> [Exercise directions]: Count every line below that holds "arrow". Number only.

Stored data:
..........

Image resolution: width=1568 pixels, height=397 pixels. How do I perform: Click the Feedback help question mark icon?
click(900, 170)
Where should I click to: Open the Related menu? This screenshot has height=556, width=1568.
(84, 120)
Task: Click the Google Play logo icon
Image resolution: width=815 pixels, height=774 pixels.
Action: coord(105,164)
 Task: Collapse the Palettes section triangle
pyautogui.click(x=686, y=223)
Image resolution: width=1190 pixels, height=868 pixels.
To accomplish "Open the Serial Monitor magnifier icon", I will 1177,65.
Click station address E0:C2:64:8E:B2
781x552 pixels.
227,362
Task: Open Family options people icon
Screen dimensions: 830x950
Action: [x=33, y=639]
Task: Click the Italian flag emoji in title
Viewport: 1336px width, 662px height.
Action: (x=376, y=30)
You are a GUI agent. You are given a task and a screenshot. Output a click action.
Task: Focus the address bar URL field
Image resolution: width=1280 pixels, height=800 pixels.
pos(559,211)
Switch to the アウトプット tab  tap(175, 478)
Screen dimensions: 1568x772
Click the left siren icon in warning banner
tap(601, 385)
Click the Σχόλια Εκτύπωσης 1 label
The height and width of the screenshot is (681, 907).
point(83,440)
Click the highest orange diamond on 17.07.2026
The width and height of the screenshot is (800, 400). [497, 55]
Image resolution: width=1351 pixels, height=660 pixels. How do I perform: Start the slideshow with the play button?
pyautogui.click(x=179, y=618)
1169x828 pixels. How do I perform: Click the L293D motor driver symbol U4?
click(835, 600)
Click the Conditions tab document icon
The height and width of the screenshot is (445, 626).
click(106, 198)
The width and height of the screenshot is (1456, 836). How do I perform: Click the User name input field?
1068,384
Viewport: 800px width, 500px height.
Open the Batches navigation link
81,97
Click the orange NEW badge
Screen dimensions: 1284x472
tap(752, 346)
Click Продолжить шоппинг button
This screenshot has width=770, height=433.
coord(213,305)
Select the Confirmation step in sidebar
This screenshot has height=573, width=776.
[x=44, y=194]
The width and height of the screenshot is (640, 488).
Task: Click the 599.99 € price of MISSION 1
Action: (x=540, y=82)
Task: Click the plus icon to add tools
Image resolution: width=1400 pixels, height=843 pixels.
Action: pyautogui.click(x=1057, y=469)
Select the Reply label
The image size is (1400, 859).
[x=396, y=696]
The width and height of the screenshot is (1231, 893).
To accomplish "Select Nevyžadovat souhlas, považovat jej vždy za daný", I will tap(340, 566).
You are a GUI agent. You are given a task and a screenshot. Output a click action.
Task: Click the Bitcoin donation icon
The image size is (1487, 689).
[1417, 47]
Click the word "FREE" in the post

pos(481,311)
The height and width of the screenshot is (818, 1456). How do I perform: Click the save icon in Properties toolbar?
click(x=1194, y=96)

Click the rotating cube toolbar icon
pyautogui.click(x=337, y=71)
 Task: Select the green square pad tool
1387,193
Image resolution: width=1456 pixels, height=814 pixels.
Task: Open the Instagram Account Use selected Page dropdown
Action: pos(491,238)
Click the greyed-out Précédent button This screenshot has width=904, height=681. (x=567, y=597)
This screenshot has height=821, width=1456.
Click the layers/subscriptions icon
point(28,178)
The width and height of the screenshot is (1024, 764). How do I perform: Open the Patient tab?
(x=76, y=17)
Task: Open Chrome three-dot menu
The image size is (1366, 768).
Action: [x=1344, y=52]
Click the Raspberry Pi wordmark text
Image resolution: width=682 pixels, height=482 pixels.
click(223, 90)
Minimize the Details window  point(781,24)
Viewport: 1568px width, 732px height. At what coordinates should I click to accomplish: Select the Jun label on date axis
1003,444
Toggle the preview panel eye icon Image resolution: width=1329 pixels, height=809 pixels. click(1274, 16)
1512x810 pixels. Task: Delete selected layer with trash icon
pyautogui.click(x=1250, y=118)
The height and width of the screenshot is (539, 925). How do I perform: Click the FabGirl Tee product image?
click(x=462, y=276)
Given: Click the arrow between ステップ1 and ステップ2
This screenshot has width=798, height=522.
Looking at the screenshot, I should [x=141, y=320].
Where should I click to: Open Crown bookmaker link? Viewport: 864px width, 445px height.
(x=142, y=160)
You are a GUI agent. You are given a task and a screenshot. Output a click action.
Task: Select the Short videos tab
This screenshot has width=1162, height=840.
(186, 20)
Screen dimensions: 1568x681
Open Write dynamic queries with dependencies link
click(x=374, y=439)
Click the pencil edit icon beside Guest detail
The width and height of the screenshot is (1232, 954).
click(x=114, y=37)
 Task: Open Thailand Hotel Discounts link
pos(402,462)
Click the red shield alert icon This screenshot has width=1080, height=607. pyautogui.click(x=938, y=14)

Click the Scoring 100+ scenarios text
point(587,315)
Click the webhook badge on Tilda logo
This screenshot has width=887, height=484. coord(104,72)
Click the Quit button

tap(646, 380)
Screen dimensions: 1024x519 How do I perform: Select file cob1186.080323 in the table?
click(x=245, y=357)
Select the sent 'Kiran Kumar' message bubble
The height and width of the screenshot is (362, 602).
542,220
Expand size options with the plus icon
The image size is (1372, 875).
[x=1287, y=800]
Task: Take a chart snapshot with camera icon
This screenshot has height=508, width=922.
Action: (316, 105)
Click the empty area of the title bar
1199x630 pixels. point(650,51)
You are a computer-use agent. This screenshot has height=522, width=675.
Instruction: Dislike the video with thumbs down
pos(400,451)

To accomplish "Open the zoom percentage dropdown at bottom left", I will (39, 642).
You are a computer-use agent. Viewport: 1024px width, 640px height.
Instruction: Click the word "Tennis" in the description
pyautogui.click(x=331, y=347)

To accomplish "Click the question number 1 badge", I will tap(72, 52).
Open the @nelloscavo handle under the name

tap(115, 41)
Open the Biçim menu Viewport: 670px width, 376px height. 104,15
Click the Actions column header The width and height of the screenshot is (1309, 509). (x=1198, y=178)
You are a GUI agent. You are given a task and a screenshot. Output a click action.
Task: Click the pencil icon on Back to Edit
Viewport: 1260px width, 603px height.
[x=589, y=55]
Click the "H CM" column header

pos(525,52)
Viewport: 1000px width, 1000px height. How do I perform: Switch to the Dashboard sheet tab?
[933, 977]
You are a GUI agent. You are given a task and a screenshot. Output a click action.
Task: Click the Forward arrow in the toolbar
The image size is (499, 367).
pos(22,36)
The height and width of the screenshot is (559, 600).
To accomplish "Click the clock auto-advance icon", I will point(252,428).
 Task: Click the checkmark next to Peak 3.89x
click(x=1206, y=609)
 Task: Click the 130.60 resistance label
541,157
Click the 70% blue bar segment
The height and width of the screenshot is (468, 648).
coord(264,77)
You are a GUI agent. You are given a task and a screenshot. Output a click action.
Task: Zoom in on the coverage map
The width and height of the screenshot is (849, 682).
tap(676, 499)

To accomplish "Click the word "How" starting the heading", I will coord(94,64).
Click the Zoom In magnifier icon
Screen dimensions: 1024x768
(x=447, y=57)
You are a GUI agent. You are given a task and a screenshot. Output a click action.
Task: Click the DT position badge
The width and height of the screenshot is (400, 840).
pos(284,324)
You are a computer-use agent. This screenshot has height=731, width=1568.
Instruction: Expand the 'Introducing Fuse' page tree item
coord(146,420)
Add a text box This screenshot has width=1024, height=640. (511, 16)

..........

> [Response]: 2